> **SHORT TASK**:
Copy the records below word for word, from the line with "You are a GUI" up to and including the line with "pyautogui.click(x=32, y=213)". Leave the pictures out of your copy.

> **RECORD EXTRACTS**:
========================================
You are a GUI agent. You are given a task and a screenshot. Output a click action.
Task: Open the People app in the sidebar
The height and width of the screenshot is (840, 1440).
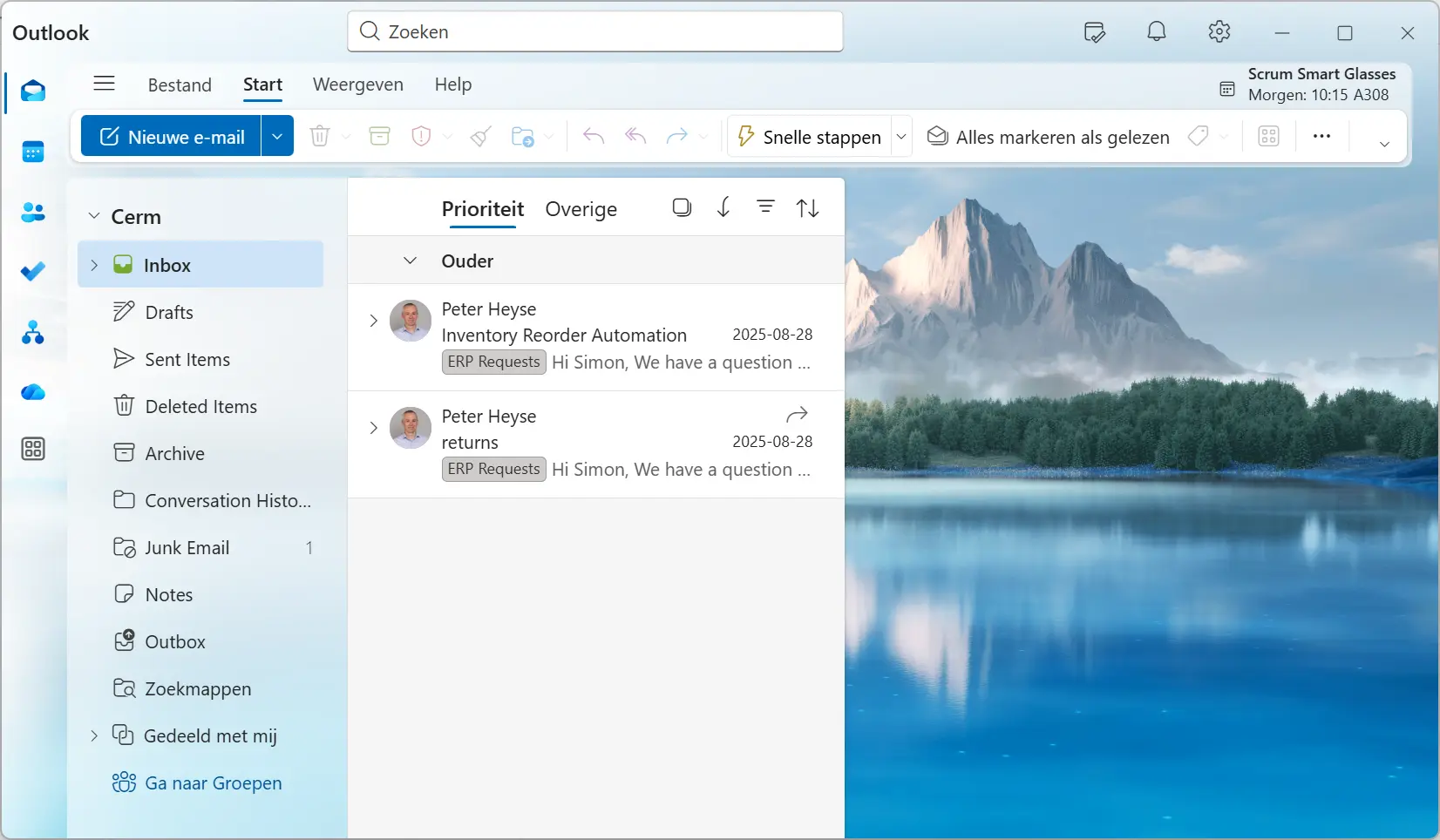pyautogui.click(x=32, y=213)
========================================
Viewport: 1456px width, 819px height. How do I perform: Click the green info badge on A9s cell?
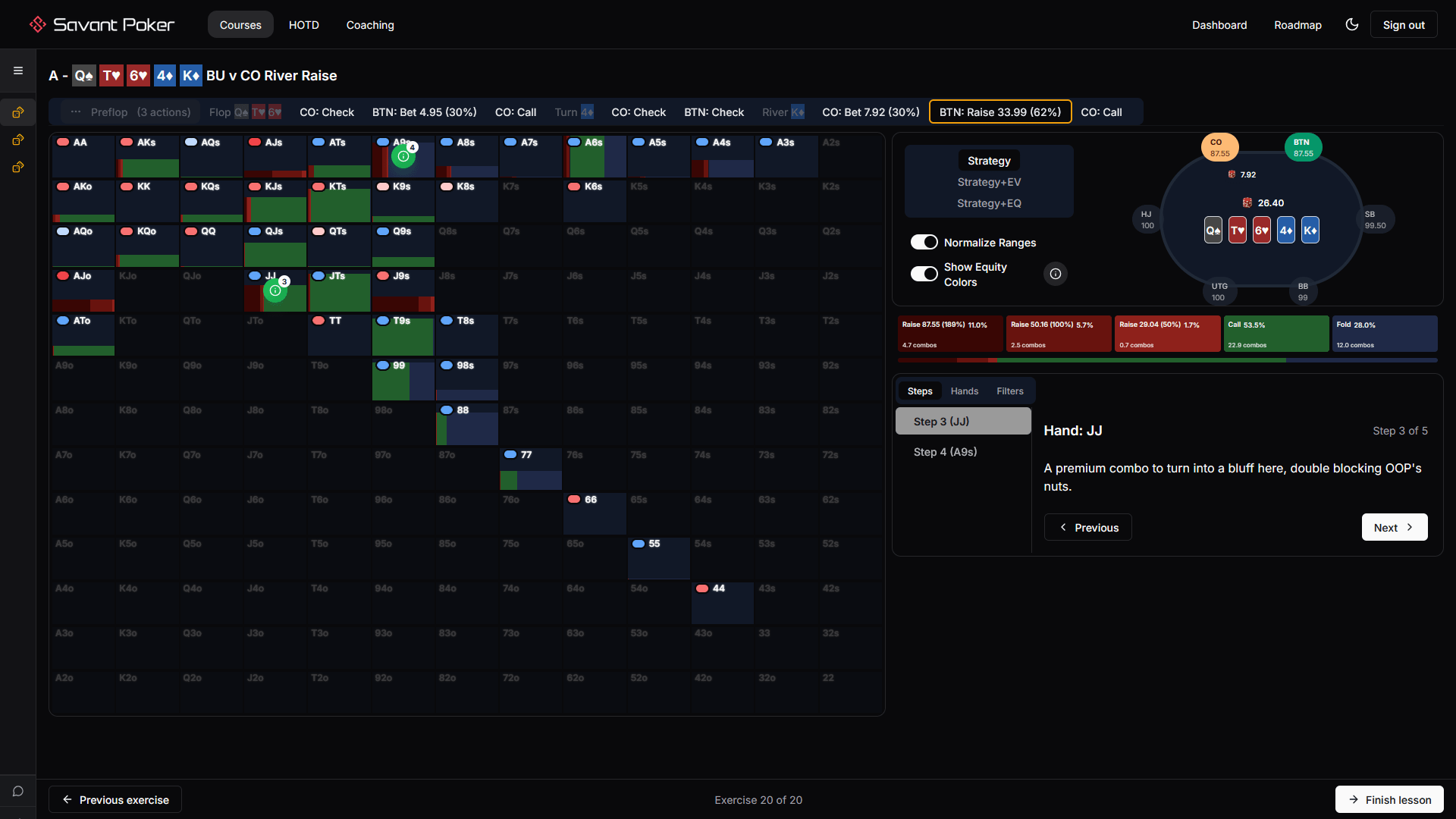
========================================
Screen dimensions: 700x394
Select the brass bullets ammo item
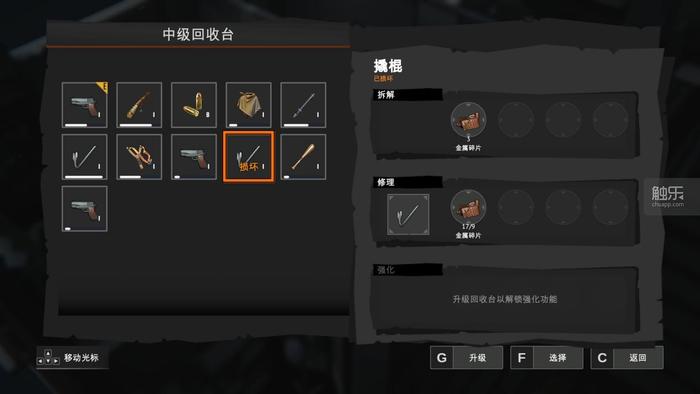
========================================
> **OUTPUT BELOW**:
You are a GUI agent. You are given a task and a screenshot. Output a click action.
Task: Open the People app in the sidebar
The height and width of the screenshot is (840, 1440).
pyautogui.click(x=32, y=213)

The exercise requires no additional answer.